In Germany, he said, the arenas he played in had large ice surfaces but only room for 400 or 500 fans.
The acclimatization process has been made easier for Keil by his billets, Karen and Ed Wasser, who are Canadians with Swiss roots to their family tree. After having Jimmy Bubnick and Slovakian Matej Bene with them last season, the Wassers now have opened their doors to Keil and Rhyse Dieno, a forward who is from Saskatoon.
Keil is especially enjoying his new ‘family’ because “when I have some problems with English, I can speak with them in German.”
Then, with a smile and a chuckle, he added: “When (Dieno’s) there we speak English, when I’m alone we speak German.”
Nah, Karen said, that’s not quite true.
“We try to speak English to him most of the time,” she said. “He always asks . . . if there’s a word he hears somewhere, he’ll ask what it means.”
Keil said he also has received a lot of support from his teammates.
Asked if they are good guys, Keil replied: “Perfect.”
“When I have some problems, they speak slower or explain it,” he said. “I like that.”
Going into tonight, Keil has three goals and an assist in the exhibition season.

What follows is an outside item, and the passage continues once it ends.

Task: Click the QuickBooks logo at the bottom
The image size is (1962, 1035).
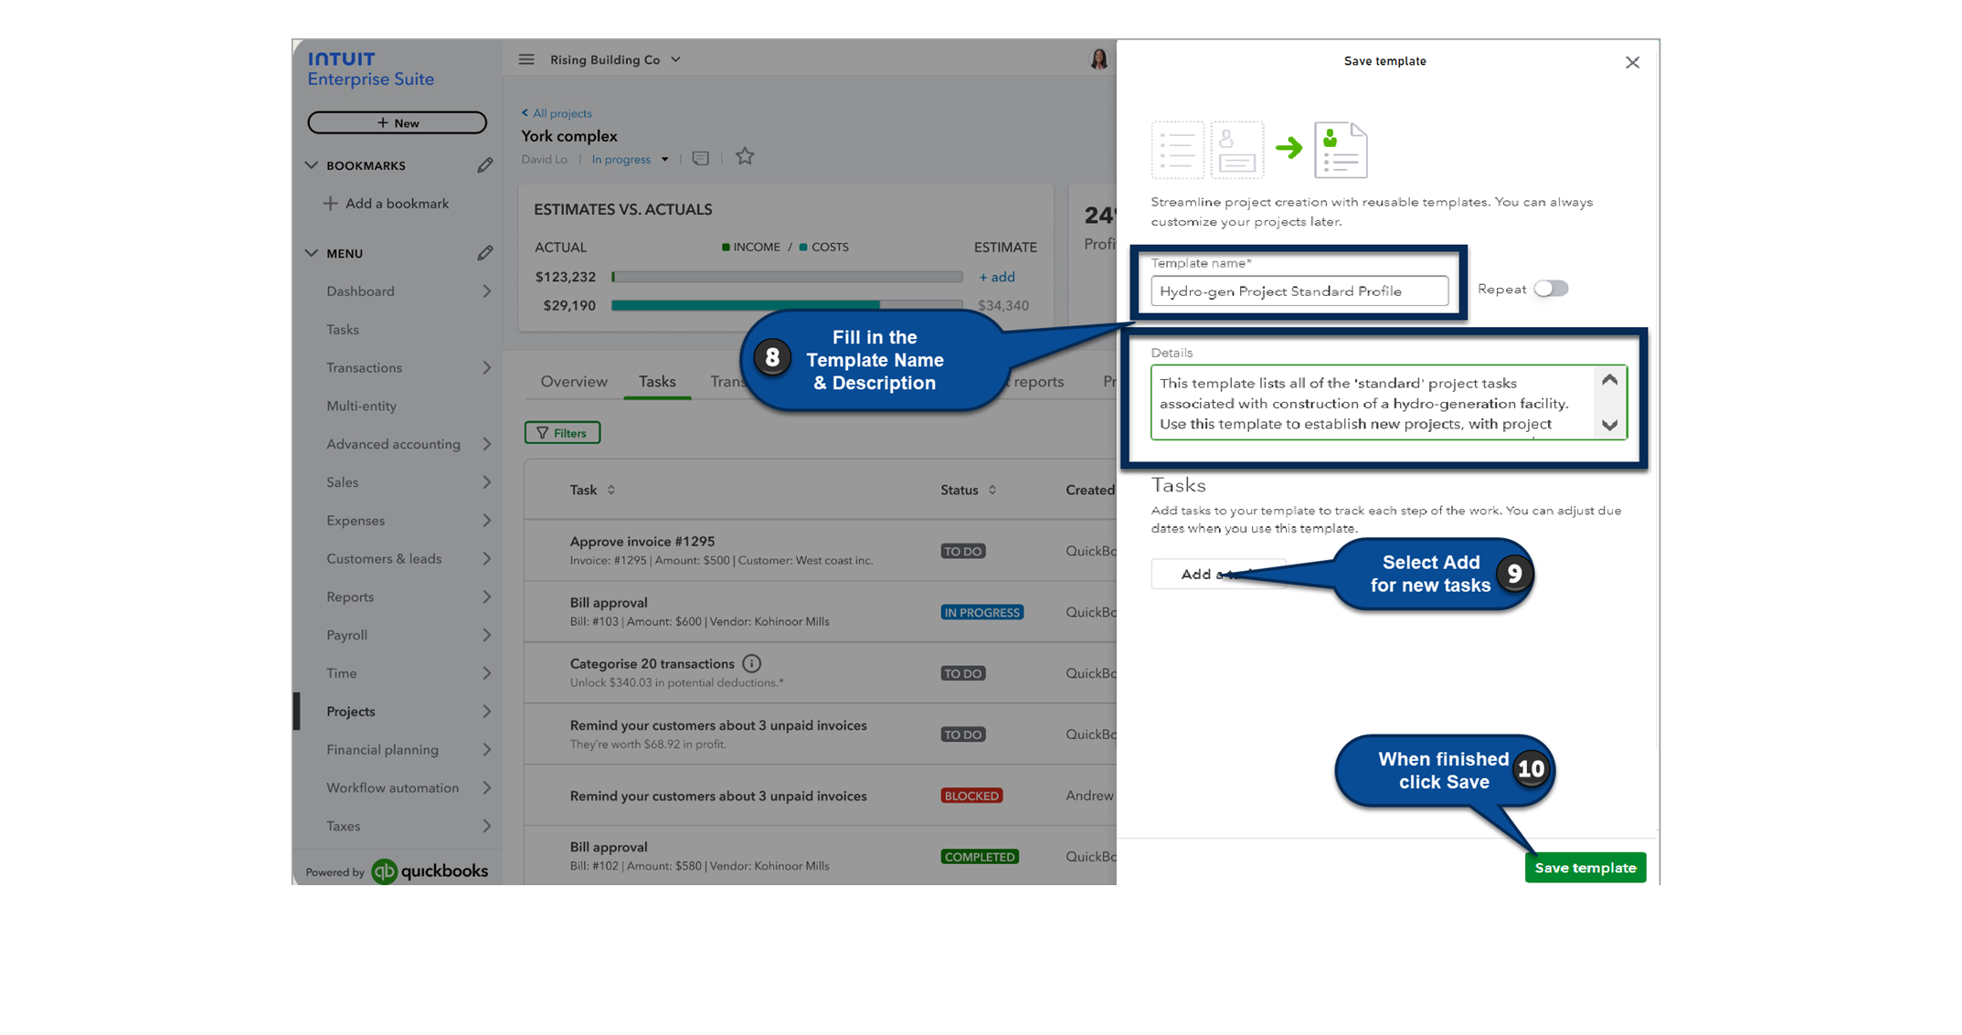Action: [387, 871]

The goals, however, came over the first two games.
“I had a good start in the first games,” he said, admitting that while he has played mostly on a line with Bortnak it has been difficult adapting to new linemates.
Still, from what he has seen to this point, Keil said he thinks he’ll be able to score at this level.
And, of course, he likes to shoot the puck.
“Yeah,” he said, “and the coach says I have a good shot.
“I like that.”
JUST NOTES: F Matthew Needham, whom the Blazers selected eighth overall in the 2010 bantam draft, is scheduled to make his WHL debut tonight. Needham, from Penticton, will wear No. 14, the same number his father, Mike, wore when he played for the Blazers (1986-90). Mike totalled 243 points in 176 games. . . . The Blazers will have F JT Barnett, 18, available for both games this weekend. Barnett, who scored the winning goal as the Minnesota Wild beat the Detroit Red Wings 3-1 on Wednesday to win the Traverse City, Mich., prospects tournament, was reassigned to the Blazers yesterday. . . . D Josh Caron, who also was with the Wild prospects on a tryout agreement, was held over for main camp. . . . F Brendan Ranford attended the Philadelphia Flyers’ prospects camp and advanced to main camp, which opens today with physicals in Voorhees, N.J. . . . F Chase Schaber, who was will Edmonton’s prospects in Penticton, also has moved on to main camp, as have D Austin Madaisky with the Columbus Blue Jackets and D Corey Fienhage with the Buffalo Sabres.